§ EXERCISE AIM:
An exact transcription of all the data is required, with every image removed.

§ GIVEN DATA:
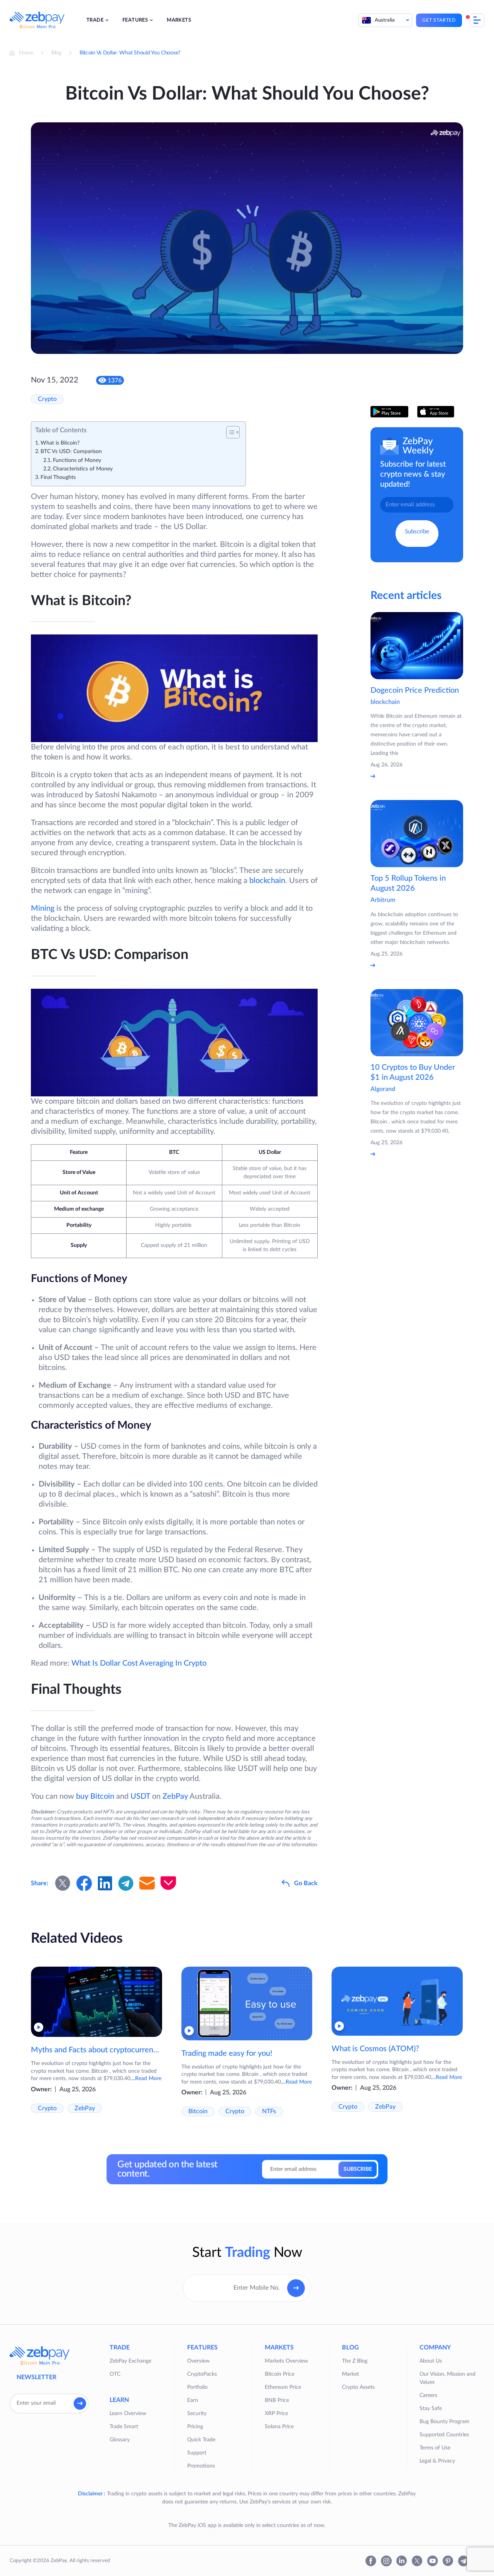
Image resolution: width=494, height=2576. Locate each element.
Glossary (120, 2439)
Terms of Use (435, 2448)
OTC (115, 2374)
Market (350, 2374)
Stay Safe (431, 2408)
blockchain (267, 881)
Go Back (306, 1883)
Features (135, 20)
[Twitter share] (63, 1883)
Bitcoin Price (279, 2374)
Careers (428, 2395)
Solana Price (279, 2426)
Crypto (47, 399)
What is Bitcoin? (60, 443)
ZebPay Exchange (130, 2361)
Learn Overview (128, 2413)
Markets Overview (286, 2361)
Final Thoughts (58, 477)
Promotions (201, 2466)
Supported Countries (444, 2434)
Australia (385, 20)
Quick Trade (201, 2439)
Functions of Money (77, 460)
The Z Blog (354, 2361)
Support (196, 2453)
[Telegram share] (126, 1883)
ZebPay (175, 1796)
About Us (431, 2361)
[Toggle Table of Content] (229, 432)
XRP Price (276, 2413)
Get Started (439, 20)
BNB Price (277, 2400)
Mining (42, 908)
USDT (140, 1796)
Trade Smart (124, 2426)
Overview (198, 2361)
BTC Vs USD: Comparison (71, 451)
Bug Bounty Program (444, 2421)
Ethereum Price (283, 2387)
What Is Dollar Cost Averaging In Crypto (138, 1663)
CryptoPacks (202, 2374)
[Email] (147, 1883)
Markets (179, 20)
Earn (192, 2400)
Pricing (195, 2426)
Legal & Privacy (437, 2461)
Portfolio (197, 2387)
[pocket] (168, 1883)
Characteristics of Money (83, 469)
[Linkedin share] (105, 1883)
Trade (94, 20)
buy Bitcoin (95, 1796)
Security (196, 2413)
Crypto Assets (358, 2387)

§ ANSWER TO THE EXERCISE:
Image resolution: width=494, height=2576. Locate each element.
Glossary (120, 2439)
Terms of Use (435, 2448)
OTC (115, 2374)
Market (350, 2374)
Stay Safe (431, 2408)
blockchain (267, 881)
Go Back (306, 1883)
Features (135, 20)
[Twitter share] (63, 1883)
Bitcoin Price (279, 2374)
Careers (428, 2395)
Solana Price (279, 2426)
Crypto (47, 399)
What is Bitcoin? (60, 443)
ZebPay Exchange (130, 2361)
Learn Overview (128, 2413)
Markets Overview (286, 2361)
Final Thoughts (58, 477)
Promotions (201, 2466)
Supported Countries (444, 2434)
Australia (385, 20)
Quick Trade (201, 2439)
Functions of Money (77, 460)
The Z Blog (354, 2361)
Support (196, 2453)
[Telegram share] (126, 1883)
ZebPay (175, 1796)
About Us (431, 2361)
[Toggle Table of Content] (229, 432)
XRP Price (276, 2413)
Get Started (439, 20)
BNB Price (277, 2400)
Mining (42, 908)
USDT (140, 1796)
Trade Smart (124, 2426)
Overview (198, 2361)
BTC Vs USD: Comparison (71, 451)
Bug Bounty Program (444, 2421)
Ethereum Price (283, 2387)
What Is Dollar Cost Averaging In Crypto (138, 1663)
CryptoPacks (202, 2374)
[Email] (147, 1883)
Markets (179, 20)
Earn (192, 2400)
Pricing (195, 2426)
Legal & Privacy (437, 2461)
Portfolio (197, 2387)
[pocket] (168, 1883)
Characteristics of Money (83, 469)
[Linkedin share] (105, 1883)
Trade (94, 20)
buy Bitcoin (95, 1796)
Security (196, 2413)
Crypto Assets (358, 2387)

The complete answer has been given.